There are three different ways which you can use to show only the relevant

records of a data structure in your website:

** Do not link uninteresting pages

Generate pages for all records (relevant and not), but link only the

interesting pages.

The uninteresting pages will still get generated but will not be easily

accessible. A visitor has to guess the URL to access them. This is more

of a workaround, rather than a solution.

This is shown in the ~books.md~ file, in the section "Books I have

read".

The filter is applied to the links to tha generated pages. Pages will

still be generated for all books, but only those for which ~book.read~

is true will be easily accessible (since only these have an explicit

link in our website).

** Use the ~filter~ condition

Use the ~filter~ property.

In this case, all records in your data structure should have a boolean field,

let us say, ~publish~. Pages will be generated only for those records in which

the ~publish~ field is true(-ish).

Consider the following declaration in ~_config.yml~:

#+BEGIN_EXAMPLE

  - data: 'books'

    template: 'book'

    name: 'title'

    dir: 'books-i-have-read'

    filter: read  # read is a boolean value in the YML file

#+END_EXAMPLE

In this case, a page will be generated only for the books in which the field

~read~ is ~true~.

** Use the ~filter_condition~ condition

Use the ~filter_condition~ property.

The field should contain a string which evaluates to a boolean expression. The

string may reference fields of the data structure using the

~record[]~ notation, like, for instance in ~record['author'] ~~

'George Orwell'~.

In this case pages will be generated only for the records satisfying the

evaluation of the ~filter_condition~.

*Example 1.* Consider the following declaration in ~_config.yml~:

#+BEGIN_EXAMPLE

  - data: 'books'

    template: 'book'

    name: 'title'

    dir: 'books-i-have-not-read'

    filter_condition: "record['read'] ~~ false"

#+END_EXAMPLE

that allows me to generate a list of the books I have *not* read. The ~filter~

keyword, in this case, is no good, since I need to test for falsity (~read~

has to be false).

The filter condition allows to select only those records in which

~record['read']~ is false.

*Remark* If you want to filter on nested fields, use multiple ~[]~. For

instance:

#+BEGIN_EXAMPLE

  filter_condition: "record['did-i']['read'] ~~ false"

#+END_EXAMPLE

works with the following data structure:

#+BEGIN_EXAMPLE

  - author: Harper Lee

    title: To Kill a Mockingbird

    did-i:

      read: no

    rating: 4.26

    year: 1960

    position: 1

#+END_EXAMPLE

*Example 2.* Consider the following declaration in ~_config.yml~:

#+BEGIN_EXAMPLE

  - data: 'books'

    template: 'book'

    name: 'title'

    dir: 'books-by-orwell'

    filter_condition: "record['author'] ~~ 'George Orwell'"

#+END_EXAMPLE

In this case, I am testing the ~author~ field and generating pages only

for the books by George Orwell.

As a final consideration, ~filter_condition~ allows one to deploy pages

in different directories according to specific properties.

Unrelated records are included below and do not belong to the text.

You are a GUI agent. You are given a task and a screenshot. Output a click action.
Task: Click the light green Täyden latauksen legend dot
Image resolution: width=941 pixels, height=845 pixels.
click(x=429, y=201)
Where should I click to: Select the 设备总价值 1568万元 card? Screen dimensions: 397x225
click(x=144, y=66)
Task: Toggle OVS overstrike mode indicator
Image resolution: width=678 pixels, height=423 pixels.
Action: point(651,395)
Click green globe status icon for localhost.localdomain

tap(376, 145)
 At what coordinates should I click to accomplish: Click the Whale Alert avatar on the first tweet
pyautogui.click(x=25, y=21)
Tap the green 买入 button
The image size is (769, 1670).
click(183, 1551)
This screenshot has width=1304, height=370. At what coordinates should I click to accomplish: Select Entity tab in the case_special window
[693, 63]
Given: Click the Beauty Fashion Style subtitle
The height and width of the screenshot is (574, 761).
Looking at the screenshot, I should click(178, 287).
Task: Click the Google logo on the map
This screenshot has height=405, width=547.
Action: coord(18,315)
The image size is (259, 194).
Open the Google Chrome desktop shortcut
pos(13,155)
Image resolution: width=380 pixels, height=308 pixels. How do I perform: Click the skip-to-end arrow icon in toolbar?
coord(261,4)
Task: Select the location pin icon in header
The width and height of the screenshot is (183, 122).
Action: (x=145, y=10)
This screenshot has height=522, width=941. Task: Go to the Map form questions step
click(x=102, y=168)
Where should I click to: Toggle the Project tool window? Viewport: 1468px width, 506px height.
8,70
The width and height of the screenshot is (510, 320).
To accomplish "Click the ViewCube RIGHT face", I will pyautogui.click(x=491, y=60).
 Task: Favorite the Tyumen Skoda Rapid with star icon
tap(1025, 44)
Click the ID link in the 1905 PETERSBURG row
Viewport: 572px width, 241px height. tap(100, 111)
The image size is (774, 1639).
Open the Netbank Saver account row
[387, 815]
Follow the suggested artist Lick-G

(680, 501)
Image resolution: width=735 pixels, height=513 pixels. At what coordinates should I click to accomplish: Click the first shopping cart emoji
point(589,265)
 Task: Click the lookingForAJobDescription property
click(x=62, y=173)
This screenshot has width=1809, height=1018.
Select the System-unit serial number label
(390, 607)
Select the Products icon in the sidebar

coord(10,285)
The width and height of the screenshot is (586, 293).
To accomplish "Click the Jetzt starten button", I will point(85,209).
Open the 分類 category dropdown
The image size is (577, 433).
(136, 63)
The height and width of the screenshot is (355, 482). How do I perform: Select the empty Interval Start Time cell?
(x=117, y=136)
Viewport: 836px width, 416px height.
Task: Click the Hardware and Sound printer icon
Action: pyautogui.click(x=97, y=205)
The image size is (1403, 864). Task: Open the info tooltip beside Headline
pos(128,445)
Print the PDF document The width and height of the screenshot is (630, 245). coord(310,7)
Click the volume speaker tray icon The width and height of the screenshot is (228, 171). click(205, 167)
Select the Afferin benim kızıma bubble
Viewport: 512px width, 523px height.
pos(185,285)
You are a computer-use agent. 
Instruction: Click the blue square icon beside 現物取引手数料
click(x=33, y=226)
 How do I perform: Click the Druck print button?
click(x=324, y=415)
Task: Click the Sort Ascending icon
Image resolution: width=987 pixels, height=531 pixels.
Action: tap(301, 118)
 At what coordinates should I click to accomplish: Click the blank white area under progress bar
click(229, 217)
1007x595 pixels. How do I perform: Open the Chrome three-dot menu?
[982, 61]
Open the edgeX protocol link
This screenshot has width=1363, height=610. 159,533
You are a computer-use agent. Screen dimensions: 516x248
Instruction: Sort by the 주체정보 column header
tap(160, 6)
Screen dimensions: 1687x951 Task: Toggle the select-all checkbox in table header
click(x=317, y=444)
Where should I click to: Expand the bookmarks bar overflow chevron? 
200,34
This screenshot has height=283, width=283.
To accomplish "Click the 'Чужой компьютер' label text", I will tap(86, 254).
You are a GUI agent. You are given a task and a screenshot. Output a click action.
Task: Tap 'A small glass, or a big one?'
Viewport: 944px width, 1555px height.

Consider the following example:

#+BEGIN_EXAMPLE

  - data: 'books'

    template: 'book'

    name: 'title'

    dir: 'books-read'

    filter_condition: "record['read'] ~~ true"

  - data: 'books'

    template: 'book'

    name: 'title'

    dir: 'books-to-read'

    filter_condition: "record['read'] ~~ false"

#+END_EXAMPLE

which splits the ~book~ data structure in two different folders, according to

the value of the ~read~ flag.

Of course, such an approach makes sense only for variables with a limited

number of values, since one needs to explicitly specify in ~_config.yml~

conditions and target directories.

* Generating Filename with an Expression

You can generate filenames with an expression, by replacing ~name~ with

~name_expr~. For example, if you have data in a .yml file that looks like

this:

#+BEGIN_EXAMPLE

      - first_name: adolfo

        last_name: villafiorita

        bio: long bio goes here

      - first_name: pietro

        last_name: molini

        bio: another long bio

      - first_name: aaron

        last_name: ciaghi

        bio: another very long bio

#+END_EXAMPLE

Your ~_config.yml~ could contain the following:

#+BEGIN_EXAMPLE

  page_gen:

    - data: 'members'

      template: 'profile'

      name_expr: record['first_name'] + "_" + record['last_name']

      dir: 'people'

#+END_EXAMPLE

* Example

1. You have a ~members.yml~ file in the ~_data~ directory, with the following

   content:

#+BEGIN_EXAMPLE

   - name: adolfo villafiorita

     bio: long bio goes here

   - name: pietro molini 

     bio: another long bio

   - name: aaron ciaghi 

     bio: another very long bio

#+END_EXAMPLE

Alternatively, you could have a ~members.json~ (or a ~members.csv~ file)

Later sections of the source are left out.